BEGIN Exercise material
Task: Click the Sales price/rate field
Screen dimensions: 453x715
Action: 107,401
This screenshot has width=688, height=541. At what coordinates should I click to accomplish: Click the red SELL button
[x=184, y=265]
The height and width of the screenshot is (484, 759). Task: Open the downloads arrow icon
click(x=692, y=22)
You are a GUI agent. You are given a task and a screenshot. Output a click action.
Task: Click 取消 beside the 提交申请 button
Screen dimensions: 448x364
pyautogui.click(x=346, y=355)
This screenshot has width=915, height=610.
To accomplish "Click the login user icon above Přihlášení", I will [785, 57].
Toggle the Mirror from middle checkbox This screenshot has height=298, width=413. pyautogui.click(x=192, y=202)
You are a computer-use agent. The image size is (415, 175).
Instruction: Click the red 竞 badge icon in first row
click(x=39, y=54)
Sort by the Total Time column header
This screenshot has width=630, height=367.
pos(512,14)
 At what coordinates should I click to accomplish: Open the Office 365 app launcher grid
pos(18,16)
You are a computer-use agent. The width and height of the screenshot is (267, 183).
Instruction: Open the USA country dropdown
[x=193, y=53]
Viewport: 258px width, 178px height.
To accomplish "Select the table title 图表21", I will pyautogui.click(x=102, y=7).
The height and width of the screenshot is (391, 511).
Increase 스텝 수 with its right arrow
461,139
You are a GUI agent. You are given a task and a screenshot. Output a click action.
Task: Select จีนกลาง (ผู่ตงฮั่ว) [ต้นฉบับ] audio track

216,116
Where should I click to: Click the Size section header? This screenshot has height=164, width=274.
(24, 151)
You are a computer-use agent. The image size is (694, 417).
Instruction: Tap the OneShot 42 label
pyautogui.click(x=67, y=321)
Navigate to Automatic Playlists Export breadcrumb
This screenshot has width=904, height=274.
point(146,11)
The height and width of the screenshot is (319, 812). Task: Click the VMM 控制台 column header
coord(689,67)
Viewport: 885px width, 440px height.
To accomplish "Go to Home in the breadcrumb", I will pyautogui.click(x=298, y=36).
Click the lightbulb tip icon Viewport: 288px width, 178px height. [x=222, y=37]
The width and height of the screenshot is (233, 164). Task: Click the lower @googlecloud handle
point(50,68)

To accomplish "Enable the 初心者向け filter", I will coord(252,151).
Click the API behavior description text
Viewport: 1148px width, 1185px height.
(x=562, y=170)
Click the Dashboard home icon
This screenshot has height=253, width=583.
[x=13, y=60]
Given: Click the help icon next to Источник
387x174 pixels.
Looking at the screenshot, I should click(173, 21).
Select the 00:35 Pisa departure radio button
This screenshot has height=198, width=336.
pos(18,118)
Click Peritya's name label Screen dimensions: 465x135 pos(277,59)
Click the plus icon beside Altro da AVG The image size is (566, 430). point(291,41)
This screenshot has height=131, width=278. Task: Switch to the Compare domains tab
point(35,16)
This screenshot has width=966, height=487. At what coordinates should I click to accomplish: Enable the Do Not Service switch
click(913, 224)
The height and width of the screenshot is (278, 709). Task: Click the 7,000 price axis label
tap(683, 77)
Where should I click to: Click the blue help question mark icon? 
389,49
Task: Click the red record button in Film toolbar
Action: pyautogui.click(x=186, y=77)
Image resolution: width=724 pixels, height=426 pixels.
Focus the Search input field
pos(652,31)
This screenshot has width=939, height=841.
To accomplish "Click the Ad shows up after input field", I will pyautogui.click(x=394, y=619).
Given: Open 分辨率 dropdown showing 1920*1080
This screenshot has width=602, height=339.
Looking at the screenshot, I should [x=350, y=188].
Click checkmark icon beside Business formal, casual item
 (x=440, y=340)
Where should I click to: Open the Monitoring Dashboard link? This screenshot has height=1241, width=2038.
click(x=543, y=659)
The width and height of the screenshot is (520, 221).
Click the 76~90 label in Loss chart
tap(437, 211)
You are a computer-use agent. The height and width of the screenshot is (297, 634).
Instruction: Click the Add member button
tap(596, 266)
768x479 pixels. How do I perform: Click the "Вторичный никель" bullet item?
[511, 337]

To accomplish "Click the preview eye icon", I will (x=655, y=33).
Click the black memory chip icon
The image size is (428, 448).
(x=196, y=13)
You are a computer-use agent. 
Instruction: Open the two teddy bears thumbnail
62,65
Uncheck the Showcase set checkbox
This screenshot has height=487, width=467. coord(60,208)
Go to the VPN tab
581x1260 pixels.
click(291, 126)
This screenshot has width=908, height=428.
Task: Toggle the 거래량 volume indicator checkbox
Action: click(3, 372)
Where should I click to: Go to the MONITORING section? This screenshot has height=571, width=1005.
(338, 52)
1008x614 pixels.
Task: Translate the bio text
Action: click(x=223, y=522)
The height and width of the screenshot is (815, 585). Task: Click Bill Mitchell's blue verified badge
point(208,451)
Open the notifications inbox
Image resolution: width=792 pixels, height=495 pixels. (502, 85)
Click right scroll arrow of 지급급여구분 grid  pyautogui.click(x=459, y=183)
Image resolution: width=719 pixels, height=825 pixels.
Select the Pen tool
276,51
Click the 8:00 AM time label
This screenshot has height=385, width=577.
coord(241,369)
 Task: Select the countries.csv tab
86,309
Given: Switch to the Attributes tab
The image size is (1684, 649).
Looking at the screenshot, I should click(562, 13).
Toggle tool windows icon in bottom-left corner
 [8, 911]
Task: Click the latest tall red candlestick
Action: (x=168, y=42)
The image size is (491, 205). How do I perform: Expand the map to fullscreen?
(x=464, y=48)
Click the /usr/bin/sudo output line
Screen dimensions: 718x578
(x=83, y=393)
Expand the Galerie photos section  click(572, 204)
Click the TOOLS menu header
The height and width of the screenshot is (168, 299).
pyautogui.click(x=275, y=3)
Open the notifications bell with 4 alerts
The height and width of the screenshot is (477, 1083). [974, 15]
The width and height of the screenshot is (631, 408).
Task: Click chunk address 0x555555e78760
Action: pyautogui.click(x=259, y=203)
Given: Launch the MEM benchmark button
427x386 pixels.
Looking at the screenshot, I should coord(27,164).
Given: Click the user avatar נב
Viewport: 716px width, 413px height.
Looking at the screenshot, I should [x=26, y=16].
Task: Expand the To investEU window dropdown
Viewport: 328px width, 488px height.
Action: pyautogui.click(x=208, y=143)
END Exercise material
**What is needed:** Looking back over the records above, in how many lines does the word "agent" occur? Give the number alone.

**Exercise solution:** 7